● **ЗАДАНИЯ К ВЫПОЛНЕНИЮ**
• a. Как Маргарита обосновывала право женщины на свободу выбора в любовных отношениях согласно отрывку о Маргарите в Уссоне? Ответьте одним–тремя предложениями.
• b. Продолжите отрывок о Маргарите в Уссоне, начав сразу после его последнего предложения.

● **ПРЕДЛОЖЕННЫЙ ОТРЫВОК**
•••••
Пленение позволило близким Маргариты поспешить распорядиться ее судьбой. Генрих Наваррский пожелал оформить развод. Предвидя это решение зятя, королева-мать предложила заключить свою дочь в монастырь, а Генриху Наваррскому взять в жены племянницу . Генрих III видит лучший выход для сестры в смерти.
Однако затворничество в Уссоне окончилось для Маргариты освобождением. Литеры помогли своей сообщнице, освободив ее из заточения и добившись для нее права на владение замком. Неприступный Уссон стал для Маргариты не только надежным убежищем. Здесь в далекой Оверни она чувствовала себя счастливой. После многих лет бурной светской жизни и унижений отвергнутой сестры и жены она наконец познала счастье, осознав его в освобождении от условностей высшего света и в гармонии с природой. Позже в письме Генриху IV она назовет Уссон своим покровом, хотя [26] условия старого здания и скудость материальных средств лишали ее привычного комфорта. В Уссоне Маргарита со всей страстью своей души предается чтению и творчеству. Круг ее интересов разнообразен: история и литература, теология, философия и естествознание. Библиотека замка пополняется книгами античных авторов — Платона, Геродота, Плутарха, сочинениями итальянских гуманистов — Данте, Бокаччо, Петрарки, Пико дела Мирандола и Марсилио Фичино, французской литературой — от Ф. де Коммина до Дюбелле и Ронсара. Имея опыт в меценатстве и организации придворного салона в Нераке, Маргарита превращает Уссон в новый Парнас. Она приглашает в свой салон поэтов, философов и теологов независимо от их религиозных убеждений. В салоне слушали стихи Антуана Ле Пюяда, Пьера Броша, проповеди иезуита отца Гумбло и размышления о бессмертии души философов Ж. де Шампаньяка и Дюплекса. Излюбленной темой бесед была природа любви, занимавшая Маргариту всю жизнь. Принимая активное участие в этих беседах, уссонская затворница отстаивала единство Амура и Психеи. Она не принимала невинной любви, страсти души как идеальной формы в противоположность телесному наслаждению. Защищая единство души и тела и таким образом реабилитируя плотскую сторону любви, Маргарита отстаивала право женщины на свободу выбора [27] в любовных отношениях, отвергая всякое принуждение. Рассуждения на эту тему найдут отражение в письмах, где она обоснует это право женщины. “Господь в своем творении, — напишет королева, — начал с меньшего и несовершенного, а кончил большим и совершенным. Он создал мужчину после других тварей, женщину же сотворил после мужчины, поэтому она является более совершенной и ей принадлежит право на свободу выбора в любовных отношениях”.
В Уссоне она узнает о смерти королевы-матери и об убийстве брата Генриха III. Единственная наследница большого дома Валуа не могла претендовать на корону. К французскому престолу, тесня своих противников, уверенно шел Генрих Наваррский, первый принц крови угасшей династии Валуа. Одолев оппозицию на большей части Франции, он подходил к Парижу. Для взятия последнего очага сопротивления хитрый гугенот приготовил самый главный свой козырь — вероотступничество. Он помог ему в Варфоломеевскую ночь 1572 г., сохранив жизнь, он принес ему корону в 1594 г. Париж стоил мессы, и парижане приняли первого принца крови из династии Бурбонов, повинуясь ему как своему суверену.
•••••
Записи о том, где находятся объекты

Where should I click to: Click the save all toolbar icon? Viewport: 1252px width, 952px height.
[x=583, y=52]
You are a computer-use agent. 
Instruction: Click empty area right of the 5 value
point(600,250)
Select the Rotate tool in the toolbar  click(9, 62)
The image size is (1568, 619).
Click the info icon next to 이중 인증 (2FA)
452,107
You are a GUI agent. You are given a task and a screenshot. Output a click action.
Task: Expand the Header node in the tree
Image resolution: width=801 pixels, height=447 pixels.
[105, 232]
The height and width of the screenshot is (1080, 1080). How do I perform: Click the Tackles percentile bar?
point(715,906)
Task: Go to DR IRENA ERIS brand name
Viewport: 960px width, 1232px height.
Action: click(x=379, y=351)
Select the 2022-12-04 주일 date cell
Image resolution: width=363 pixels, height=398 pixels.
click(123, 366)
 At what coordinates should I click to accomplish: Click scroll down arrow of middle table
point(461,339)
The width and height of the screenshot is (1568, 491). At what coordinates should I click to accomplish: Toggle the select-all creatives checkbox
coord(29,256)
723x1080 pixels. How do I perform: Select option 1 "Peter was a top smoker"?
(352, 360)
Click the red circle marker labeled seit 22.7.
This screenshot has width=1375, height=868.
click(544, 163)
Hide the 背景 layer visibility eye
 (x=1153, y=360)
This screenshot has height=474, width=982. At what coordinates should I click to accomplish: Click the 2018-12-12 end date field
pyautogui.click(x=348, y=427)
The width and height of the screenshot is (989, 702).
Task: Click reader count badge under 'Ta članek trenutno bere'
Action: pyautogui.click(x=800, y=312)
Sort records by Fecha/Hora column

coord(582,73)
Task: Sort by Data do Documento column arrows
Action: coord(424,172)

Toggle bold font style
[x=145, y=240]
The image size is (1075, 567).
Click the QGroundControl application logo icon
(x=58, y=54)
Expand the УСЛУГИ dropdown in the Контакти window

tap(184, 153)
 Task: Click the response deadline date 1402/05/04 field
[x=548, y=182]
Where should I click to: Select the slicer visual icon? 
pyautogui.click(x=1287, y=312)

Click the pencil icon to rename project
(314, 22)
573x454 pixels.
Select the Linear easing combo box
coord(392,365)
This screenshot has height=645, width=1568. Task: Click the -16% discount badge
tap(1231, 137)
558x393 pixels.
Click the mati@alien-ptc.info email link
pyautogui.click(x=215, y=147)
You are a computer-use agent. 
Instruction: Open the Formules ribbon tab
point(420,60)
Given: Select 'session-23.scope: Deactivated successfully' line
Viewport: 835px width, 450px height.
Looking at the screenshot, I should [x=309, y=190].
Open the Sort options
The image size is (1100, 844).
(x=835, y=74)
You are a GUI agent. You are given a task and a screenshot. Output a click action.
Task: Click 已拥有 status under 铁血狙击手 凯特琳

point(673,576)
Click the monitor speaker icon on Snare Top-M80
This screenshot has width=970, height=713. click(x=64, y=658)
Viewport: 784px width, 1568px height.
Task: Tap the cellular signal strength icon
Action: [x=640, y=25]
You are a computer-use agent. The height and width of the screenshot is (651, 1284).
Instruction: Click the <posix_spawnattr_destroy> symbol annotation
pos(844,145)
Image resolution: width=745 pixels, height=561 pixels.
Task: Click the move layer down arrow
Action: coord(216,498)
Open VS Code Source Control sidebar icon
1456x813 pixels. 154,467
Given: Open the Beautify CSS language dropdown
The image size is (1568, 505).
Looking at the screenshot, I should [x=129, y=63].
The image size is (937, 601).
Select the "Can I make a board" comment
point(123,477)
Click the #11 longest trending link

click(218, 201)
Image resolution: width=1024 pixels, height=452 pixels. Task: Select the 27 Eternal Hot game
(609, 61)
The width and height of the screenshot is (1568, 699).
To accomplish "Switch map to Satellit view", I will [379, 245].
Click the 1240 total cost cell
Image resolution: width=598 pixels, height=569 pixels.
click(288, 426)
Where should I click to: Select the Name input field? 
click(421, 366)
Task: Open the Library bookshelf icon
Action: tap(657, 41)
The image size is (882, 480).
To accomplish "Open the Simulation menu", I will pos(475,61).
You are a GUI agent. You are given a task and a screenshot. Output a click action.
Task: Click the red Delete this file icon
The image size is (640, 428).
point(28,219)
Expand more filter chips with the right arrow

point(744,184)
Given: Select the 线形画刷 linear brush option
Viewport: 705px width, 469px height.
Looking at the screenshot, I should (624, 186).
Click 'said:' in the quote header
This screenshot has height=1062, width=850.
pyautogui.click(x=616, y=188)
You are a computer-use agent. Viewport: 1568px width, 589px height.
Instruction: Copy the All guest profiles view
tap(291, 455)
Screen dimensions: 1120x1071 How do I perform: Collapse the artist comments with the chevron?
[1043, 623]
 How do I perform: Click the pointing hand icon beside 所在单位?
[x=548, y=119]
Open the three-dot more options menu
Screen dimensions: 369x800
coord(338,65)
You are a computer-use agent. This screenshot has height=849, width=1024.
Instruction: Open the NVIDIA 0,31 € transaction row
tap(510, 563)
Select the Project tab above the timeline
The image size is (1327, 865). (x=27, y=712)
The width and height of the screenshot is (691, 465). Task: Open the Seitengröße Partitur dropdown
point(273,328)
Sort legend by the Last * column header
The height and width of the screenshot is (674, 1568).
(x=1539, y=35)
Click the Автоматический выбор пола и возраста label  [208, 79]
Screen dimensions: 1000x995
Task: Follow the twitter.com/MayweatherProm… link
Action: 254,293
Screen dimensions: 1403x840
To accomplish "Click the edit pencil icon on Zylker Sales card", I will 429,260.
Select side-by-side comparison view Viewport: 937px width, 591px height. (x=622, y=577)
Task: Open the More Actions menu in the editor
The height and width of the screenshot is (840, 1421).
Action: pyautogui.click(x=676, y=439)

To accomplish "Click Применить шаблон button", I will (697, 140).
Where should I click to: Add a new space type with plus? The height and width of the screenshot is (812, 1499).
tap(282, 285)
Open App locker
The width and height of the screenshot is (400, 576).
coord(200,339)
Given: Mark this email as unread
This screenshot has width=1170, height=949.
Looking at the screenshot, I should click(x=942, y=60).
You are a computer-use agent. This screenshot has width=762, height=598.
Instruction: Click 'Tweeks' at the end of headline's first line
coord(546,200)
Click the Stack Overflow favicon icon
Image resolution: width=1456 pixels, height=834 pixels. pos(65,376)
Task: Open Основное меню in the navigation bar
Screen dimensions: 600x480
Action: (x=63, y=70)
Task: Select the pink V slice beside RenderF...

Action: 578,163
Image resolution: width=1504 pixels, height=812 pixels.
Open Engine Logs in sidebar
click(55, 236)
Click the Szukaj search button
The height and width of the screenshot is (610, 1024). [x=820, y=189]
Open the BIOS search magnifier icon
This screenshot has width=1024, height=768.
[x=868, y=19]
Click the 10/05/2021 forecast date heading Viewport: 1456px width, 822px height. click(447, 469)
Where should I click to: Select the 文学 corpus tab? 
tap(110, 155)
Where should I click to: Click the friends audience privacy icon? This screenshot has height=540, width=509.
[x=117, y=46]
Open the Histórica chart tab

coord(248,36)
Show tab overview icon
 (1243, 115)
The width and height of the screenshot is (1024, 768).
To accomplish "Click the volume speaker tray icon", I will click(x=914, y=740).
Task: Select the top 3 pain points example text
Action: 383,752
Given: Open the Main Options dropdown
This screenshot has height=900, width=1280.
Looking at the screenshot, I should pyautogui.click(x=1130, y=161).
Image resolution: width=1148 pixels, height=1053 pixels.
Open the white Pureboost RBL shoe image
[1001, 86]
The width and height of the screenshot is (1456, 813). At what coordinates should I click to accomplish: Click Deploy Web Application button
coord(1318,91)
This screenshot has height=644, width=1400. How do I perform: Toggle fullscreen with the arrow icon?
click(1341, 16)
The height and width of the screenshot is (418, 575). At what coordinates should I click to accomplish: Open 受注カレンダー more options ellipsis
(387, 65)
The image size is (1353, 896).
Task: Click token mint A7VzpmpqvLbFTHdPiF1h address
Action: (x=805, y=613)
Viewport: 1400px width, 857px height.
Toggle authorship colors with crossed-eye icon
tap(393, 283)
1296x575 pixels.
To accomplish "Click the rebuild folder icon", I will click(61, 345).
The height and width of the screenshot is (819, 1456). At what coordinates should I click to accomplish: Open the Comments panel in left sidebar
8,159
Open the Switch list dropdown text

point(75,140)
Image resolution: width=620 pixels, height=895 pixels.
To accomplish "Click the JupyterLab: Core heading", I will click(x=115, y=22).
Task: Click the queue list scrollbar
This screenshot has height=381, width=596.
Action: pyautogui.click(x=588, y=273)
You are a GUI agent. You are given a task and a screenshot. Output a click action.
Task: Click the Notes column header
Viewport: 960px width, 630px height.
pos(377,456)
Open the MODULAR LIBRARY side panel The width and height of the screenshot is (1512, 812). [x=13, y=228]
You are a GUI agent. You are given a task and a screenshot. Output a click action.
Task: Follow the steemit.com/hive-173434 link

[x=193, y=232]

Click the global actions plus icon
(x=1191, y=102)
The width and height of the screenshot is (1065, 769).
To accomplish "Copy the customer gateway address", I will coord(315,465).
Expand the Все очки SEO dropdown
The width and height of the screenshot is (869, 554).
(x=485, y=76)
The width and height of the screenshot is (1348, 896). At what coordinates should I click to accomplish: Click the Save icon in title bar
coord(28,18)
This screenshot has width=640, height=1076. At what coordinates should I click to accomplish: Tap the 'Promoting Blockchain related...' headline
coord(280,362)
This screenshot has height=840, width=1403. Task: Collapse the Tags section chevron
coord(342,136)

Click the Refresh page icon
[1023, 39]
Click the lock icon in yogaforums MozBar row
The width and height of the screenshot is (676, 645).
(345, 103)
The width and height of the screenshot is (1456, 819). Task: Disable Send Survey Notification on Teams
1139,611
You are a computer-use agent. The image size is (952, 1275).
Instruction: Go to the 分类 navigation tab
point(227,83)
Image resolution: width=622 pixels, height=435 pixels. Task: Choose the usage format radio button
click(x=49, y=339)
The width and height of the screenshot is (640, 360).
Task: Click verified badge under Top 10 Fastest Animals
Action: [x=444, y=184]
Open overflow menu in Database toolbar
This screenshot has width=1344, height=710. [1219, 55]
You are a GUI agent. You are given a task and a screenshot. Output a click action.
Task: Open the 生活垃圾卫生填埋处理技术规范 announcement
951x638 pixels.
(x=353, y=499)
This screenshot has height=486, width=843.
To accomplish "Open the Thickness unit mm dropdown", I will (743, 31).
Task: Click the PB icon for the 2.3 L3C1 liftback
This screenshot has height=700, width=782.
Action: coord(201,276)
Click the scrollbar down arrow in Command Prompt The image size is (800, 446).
•••••
● **РЕШЁННЫЕ ЗАДАНИЯ**
• a. Маргарита ссылалась на порядок творения: Господь начал с меньшего и несовершенного, а кончил большим и совершенным. Женщина сотворена после мужчины, поэтому, по её словам, она более совершенна и ей принадлежит право на свободу выбора в любовных отношениях.

• b.
С вступлением на престол Генриха IV Маргарита поняла бесполезность сопротивления и признала поражение, объявив себя с этого времени сторонницей нового короля. Отношения [28] между супругами вступали в новую фазу. Король желал получить развод и оформить свои отношения с очередной фавориткой: положение обязывало позаботиться о наследнике. Маргарита не возражала. Однако судьбе было угодно еще раз испытать терпение супругов, содействуя при этом возобновлению их дружеской привязанности. Дело о разводе французского короля приобрело конфессионально-политический характер: требовалось соизволение папы римского. Святой престол, пытаясь использовать это дело для укрепления своего влияния во французской церкви, не торопился удовлетворить обоюдное желание супругов. В ходе разбирательства ставились под сомнение правомерность заключения брака между католичкой и протестантом, а также мотивы расторжения союза. Согласие на развод было получено лишь в конце 1599 г., спустя шесть лет с момента официального заявления Генриха IX. Но король не смог воспользоваться полученным правом на заключение нового брака: фаворитка Генриха IV Габриэль д'Эсте, подарившая ему сыновей, внезапно скончалась.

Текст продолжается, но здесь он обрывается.